TASK GOAL: Below are entries; write every one of them out again exactly.
─── GIVEN DATA ───
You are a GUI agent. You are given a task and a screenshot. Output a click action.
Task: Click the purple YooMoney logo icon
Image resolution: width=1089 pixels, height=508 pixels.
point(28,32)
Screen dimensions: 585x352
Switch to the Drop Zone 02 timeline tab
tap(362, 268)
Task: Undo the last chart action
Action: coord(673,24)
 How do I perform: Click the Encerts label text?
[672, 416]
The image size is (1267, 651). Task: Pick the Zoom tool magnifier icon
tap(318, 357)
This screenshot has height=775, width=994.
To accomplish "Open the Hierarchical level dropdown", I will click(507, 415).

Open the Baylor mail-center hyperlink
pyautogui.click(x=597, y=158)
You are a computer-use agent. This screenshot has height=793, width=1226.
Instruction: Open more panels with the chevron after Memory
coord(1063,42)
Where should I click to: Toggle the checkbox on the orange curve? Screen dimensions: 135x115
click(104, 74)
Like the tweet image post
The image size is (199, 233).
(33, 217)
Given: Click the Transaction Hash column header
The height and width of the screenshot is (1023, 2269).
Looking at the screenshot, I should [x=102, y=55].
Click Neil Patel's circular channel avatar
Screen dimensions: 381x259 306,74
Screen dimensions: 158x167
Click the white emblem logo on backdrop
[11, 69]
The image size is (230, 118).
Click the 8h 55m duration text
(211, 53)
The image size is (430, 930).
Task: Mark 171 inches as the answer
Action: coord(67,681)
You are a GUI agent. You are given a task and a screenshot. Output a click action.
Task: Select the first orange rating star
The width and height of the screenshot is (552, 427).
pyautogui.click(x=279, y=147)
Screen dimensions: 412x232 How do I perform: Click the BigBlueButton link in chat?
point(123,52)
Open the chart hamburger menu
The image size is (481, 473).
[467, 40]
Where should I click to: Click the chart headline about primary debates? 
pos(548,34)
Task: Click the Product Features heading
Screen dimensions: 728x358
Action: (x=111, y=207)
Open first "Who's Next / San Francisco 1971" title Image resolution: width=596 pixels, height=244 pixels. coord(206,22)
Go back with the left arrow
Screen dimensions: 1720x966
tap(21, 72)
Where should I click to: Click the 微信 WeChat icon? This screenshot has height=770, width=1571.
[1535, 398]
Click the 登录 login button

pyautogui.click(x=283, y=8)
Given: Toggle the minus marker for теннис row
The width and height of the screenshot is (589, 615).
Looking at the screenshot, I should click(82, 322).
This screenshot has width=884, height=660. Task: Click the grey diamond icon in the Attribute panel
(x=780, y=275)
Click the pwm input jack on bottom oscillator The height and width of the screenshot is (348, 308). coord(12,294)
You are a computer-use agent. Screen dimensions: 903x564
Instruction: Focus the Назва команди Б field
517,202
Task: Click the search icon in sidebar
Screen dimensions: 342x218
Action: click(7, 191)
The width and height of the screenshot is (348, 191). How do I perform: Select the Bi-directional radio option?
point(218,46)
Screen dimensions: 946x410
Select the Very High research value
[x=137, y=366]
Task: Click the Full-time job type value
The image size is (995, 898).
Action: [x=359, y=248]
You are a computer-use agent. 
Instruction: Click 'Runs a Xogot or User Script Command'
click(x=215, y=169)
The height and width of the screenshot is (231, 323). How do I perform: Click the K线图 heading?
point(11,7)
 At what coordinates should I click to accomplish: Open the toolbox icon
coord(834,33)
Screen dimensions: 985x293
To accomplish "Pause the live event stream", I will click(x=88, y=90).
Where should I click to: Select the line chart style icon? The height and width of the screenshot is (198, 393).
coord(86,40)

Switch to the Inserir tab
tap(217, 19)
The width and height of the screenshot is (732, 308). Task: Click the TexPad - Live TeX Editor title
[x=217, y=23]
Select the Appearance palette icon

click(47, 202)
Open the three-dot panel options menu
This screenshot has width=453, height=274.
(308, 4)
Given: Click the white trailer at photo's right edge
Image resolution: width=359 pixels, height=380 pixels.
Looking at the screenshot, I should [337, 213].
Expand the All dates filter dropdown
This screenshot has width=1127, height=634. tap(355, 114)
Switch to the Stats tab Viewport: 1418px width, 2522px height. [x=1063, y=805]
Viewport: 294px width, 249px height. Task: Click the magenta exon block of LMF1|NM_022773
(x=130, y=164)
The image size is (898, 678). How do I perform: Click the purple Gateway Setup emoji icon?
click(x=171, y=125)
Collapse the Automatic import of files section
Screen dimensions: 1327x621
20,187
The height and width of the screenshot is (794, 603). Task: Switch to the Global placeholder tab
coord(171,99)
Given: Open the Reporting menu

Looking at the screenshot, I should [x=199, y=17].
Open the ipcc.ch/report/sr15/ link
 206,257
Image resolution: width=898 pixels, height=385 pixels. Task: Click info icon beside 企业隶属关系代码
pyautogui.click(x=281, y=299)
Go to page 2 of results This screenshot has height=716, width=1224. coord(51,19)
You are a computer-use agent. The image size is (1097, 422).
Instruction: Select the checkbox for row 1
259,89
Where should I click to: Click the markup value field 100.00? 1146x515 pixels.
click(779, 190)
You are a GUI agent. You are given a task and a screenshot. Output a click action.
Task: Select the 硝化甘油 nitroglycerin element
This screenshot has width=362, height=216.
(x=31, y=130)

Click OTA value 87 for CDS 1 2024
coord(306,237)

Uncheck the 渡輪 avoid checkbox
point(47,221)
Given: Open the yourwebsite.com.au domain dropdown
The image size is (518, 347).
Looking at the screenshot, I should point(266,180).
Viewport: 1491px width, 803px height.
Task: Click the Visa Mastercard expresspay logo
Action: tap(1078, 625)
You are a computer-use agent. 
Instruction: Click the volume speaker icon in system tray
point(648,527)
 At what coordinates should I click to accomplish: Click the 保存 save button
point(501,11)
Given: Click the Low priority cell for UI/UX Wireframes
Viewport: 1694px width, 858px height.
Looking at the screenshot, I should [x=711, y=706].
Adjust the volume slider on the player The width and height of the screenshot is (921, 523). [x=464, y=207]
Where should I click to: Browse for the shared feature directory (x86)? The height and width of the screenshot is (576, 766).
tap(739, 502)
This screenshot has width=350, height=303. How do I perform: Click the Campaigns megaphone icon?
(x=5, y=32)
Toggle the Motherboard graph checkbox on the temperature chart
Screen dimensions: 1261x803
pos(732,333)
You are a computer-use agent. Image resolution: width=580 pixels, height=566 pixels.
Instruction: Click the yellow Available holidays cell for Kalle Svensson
───
ANSWER SPACE:
You are a GUI agent. You are given a task and a screenshot. Output a click action.
Task: Click the purple YooMoney logo icon
Image resolution: width=1089 pixels, height=508 pixels.
point(28,32)
Screen dimensions: 585x352
Switch to the Drop Zone 02 timeline tab
tap(362, 268)
Task: Undo the last chart action
Action: coord(673,24)
 How do I perform: Click the Encerts label text?
[672, 416]
The image size is (1267, 651). Task: Pick the Zoom tool magnifier icon
tap(318, 357)
This screenshot has height=775, width=994.
To accomplish "Open the Hierarchical level dropdown", I will click(507, 415).

Open the Baylor mail-center hyperlink
pyautogui.click(x=597, y=158)
You are a computer-use agent. This screenshot has height=793, width=1226.
Instruction: Open more panels with the chevron after Memory
coord(1063,42)
Where should I click to: Toggle the checkbox on the orange curve? Screen dimensions: 135x115
click(104, 74)
Like the tweet image post
The image size is (199, 233).
(33, 217)
Given: Click the Transaction Hash column header
The height and width of the screenshot is (1023, 2269).
Looking at the screenshot, I should [x=102, y=55].
Click Neil Patel's circular channel avatar
Screen dimensions: 381x259 306,74
Screen dimensions: 158x167
Click the white emblem logo on backdrop
[11, 69]
The image size is (230, 118).
Click the 8h 55m duration text
(211, 53)
The image size is (430, 930).
Task: Mark 171 inches as the answer
Action: coord(67,681)
You are a GUI agent. You are given a task and a screenshot. Output a click action.
Task: Select the first orange rating star
The width and height of the screenshot is (552, 427).
pyautogui.click(x=279, y=147)
Screen dimensions: 412x232 How do I perform: Click the BigBlueButton link in chat?
point(123,52)
Open the chart hamburger menu
The image size is (481, 473).
[467, 40]
Where should I click to: Click the chart headline about primary debates? 
pos(548,34)
Task: Click the Product Features heading
Screen dimensions: 728x358
Action: (x=111, y=207)
Open first "Who's Next / San Francisco 1971" title Image resolution: width=596 pixels, height=244 pixels. coord(206,22)
Go back with the left arrow
Screen dimensions: 1720x966
tap(21, 72)
Where should I click to: Click the 微信 WeChat icon? This screenshot has height=770, width=1571.
[1535, 398]
Click the 登录 login button

pyautogui.click(x=283, y=8)
Given: Toggle the minus marker for теннис row
The width and height of the screenshot is (589, 615).
Looking at the screenshot, I should click(82, 322).
This screenshot has width=884, height=660. Task: Click the grey diamond icon in the Attribute panel
(x=780, y=275)
Click the pwm input jack on bottom oscillator The height and width of the screenshot is (348, 308). coord(12,294)
You are a computer-use agent. Screen dimensions: 903x564
Instruction: Focus the Назва команди Б field
517,202
Task: Click the search icon in sidebar
Screen dimensions: 342x218
Action: click(7, 191)
The width and height of the screenshot is (348, 191). How do I perform: Select the Bi-directional radio option?
point(218,46)
Screen dimensions: 946x410
Select the Very High research value
[x=137, y=366]
Task: Click the Full-time job type value
The image size is (995, 898).
Action: [x=359, y=248]
You are a computer-use agent. 
Instruction: Click 'Runs a Xogot or User Script Command'
click(x=215, y=169)
The height and width of the screenshot is (231, 323). How do I perform: Click the K线图 heading?
point(11,7)
 At what coordinates should I click to accomplish: Open the toolbox icon
coord(834,33)
Screen dimensions: 985x293
To accomplish "Pause the live event stream", I will click(x=88, y=90).
Where should I click to: Select the line chart style icon? The height and width of the screenshot is (198, 393).
coord(86,40)

Switch to the Inserir tab
tap(217, 19)
The width and height of the screenshot is (732, 308). Task: Click the TexPad - Live TeX Editor title
[x=217, y=23]
Select the Appearance palette icon

click(47, 202)
Open the three-dot panel options menu
This screenshot has width=453, height=274.
(308, 4)
Given: Click the white trailer at photo's right edge
Image resolution: width=359 pixels, height=380 pixels.
Looking at the screenshot, I should [337, 213].
Expand the All dates filter dropdown
This screenshot has width=1127, height=634. tap(355, 114)
Switch to the Stats tab Viewport: 1418px width, 2522px height. [x=1063, y=805]
Viewport: 294px width, 249px height. Task: Click the magenta exon block of LMF1|NM_022773
(x=130, y=164)
The image size is (898, 678). How do I perform: Click the purple Gateway Setup emoji icon?
click(x=171, y=125)
Collapse the Automatic import of files section
Screen dimensions: 1327x621
20,187
The height and width of the screenshot is (794, 603). Task: Switch to the Global placeholder tab
coord(171,99)
Given: Open the Reporting menu

Looking at the screenshot, I should [x=199, y=17].
Open the ipcc.ch/report/sr15/ link
 206,257
Image resolution: width=898 pixels, height=385 pixels. Task: Click info icon beside 企业隶属关系代码
pyautogui.click(x=281, y=299)
Go to page 2 of results This screenshot has height=716, width=1224. coord(51,19)
You are a computer-use agent. The image size is (1097, 422).
Instruction: Select the checkbox for row 1
259,89
Where should I click to: Click the markup value field 100.00? 1146x515 pixels.
click(779, 190)
You are a GUI agent. You are given a task and a screenshot. Output a click action.
Task: Select the 硝化甘油 nitroglycerin element
This screenshot has width=362, height=216.
(x=31, y=130)

Click OTA value 87 for CDS 1 2024
coord(306,237)

Uncheck the 渡輪 avoid checkbox
point(47,221)
Given: Open the yourwebsite.com.au domain dropdown
The image size is (518, 347).
Looking at the screenshot, I should point(266,180).
Viewport: 1491px width, 803px height.
Task: Click the Visa Mastercard expresspay logo
Action: tap(1078, 625)
You are a computer-use agent. 
Instruction: Click the volume speaker icon in system tray
point(648,527)
 At what coordinates should I click to accomplish: Click the 保存 save button
point(501,11)
Given: Click the Low priority cell for UI/UX Wireframes
Viewport: 1694px width, 858px height.
Looking at the screenshot, I should [x=711, y=706].
Adjust the volume slider on the player The width and height of the screenshot is (921, 523). [x=464, y=207]
Where should I click to: Browse for the shared feature directory (x86)? The height and width of the screenshot is (576, 766).
tap(739, 502)
This screenshot has width=350, height=303. How do I perform: Click the Campaigns megaphone icon?
(x=5, y=32)
Toggle the Motherboard graph checkbox on the temperature chart
Screen dimensions: 1261x803
pos(732,333)
You are a computer-use agent. Image resolution: width=580 pixels, height=566 pixels.
Instruction: Click the yellow Available holidays cell for Kalle Svensson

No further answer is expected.